Participate in nearly any conversation about Polish black metal, which to this day is largely still underground (unlike several of their death metal exports) and the band Infernal War is likely to come up as a subject of interest. Past recordings have heralded the band as one of the true, blasting titans of this scene, competitive against their Swedish and Norse peers; overwhelming, efficient and indisputably savage. I've met several persons who were just astounded by the band, recommending them to me as if I simply would not believe what I was hearing, like some new plateau of extremity had been met. Well, I feel that I'd be exaggerating to claim that Terrorfront and Redesekration had any impact beyond mere enjoyment on me, being standard black metal at intense speeds with heavy drumming.
Their contribution to this Transfigurations split is fairly varied though, occupying three of the five tracks, first with the writhing, slower paced "Primal Degradation" and the even more cautious, creeping "Into the Vortex of Naught" (the best song on the EP), and lastly "Incipit Chaos", a black/thrash piece with a few decent riffs to it. As usual, Infernal War sound bold and clear, lacking some of the atmosphere of lesser structured acts, but making up for that with a sinister professionalism. 'I could kick your ass while even wearing a suit' type fare here, and to be frank it goes off without a hitch. If you enjoyed their previous albums, then I can't see a reason you wouldn't dive right, but there's little of lasting value despite a few spiky riffs in the latter two pieces, and decent ambient intros.
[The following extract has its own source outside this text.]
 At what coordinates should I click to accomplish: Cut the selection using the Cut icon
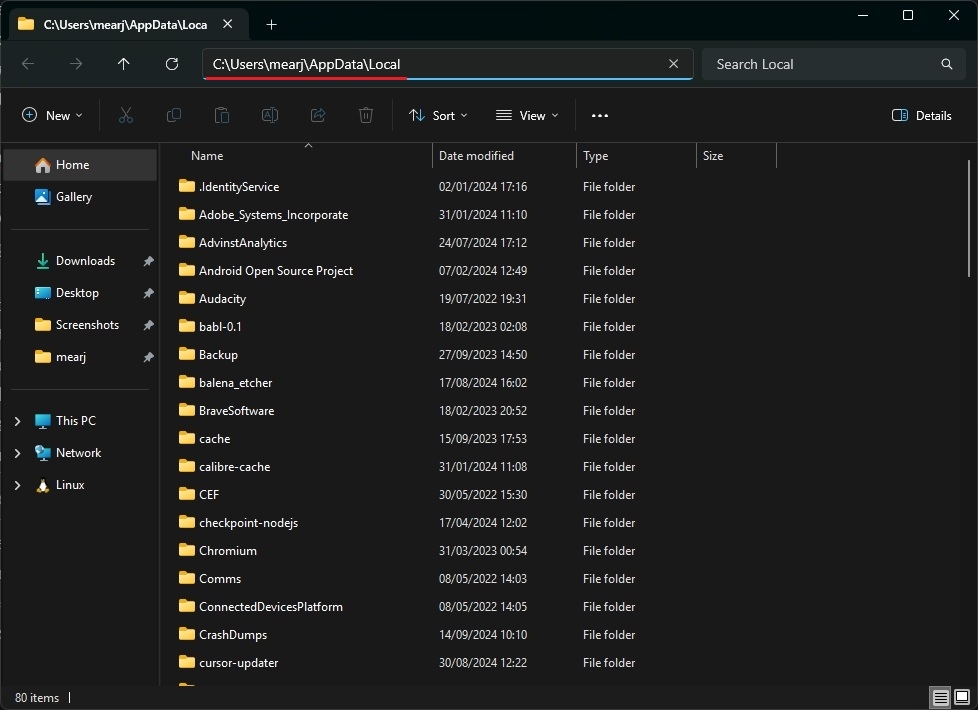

Their companions here are countrymen Kriegsmaschine, who have a rougher, more rock fueled approach to the genre, more than evident in "Onward Destrudo", with its razing walls of thrashing force eclipsed by the higher pitched chords churning above them. "Fear and Loathing in Gethsemane" is a longer piece, 8 minutes in fact, and ranges from steady grooving to a rabid blasting bridge over which the vocals howl, a blackened storm warning with some decent slices of melody inserted. The latter is the more interesting of their contributions, but the former is the better due to its fist fighting inertia, and when all is said and done, you've got about 28 minutes of black metal here that strays a little left of the beaten path, even progressive, though it remains confident in its roots.
Transfigurations is not a recording I'll be coming back to often, but it's certainly a fair pairing of two bands that stick their necks just slightly above the status quo. If you're expecting expressive rawness with filthy, disheveled vocals, this is not something that is like to sate you. Just the drumming in "Fear and Loathing in Gethesmane", or the echoing vocals and brutal hypnotic guitars, are enough to convince all that Kriegsmaschine are an evolutionary, stunning force just waiting to break out with the proper material, and Infernal War won't likely require even the semblance of an introduction, as they've stirred up their share of the hornets' nest already. The five tracks collected here might not be especially great examples of their work, but that a strong amount of effort was involved in their concoction is not up or debate. Along with Furia and Massemord, they shamelessly represent an aggressive generation of Polish persistence.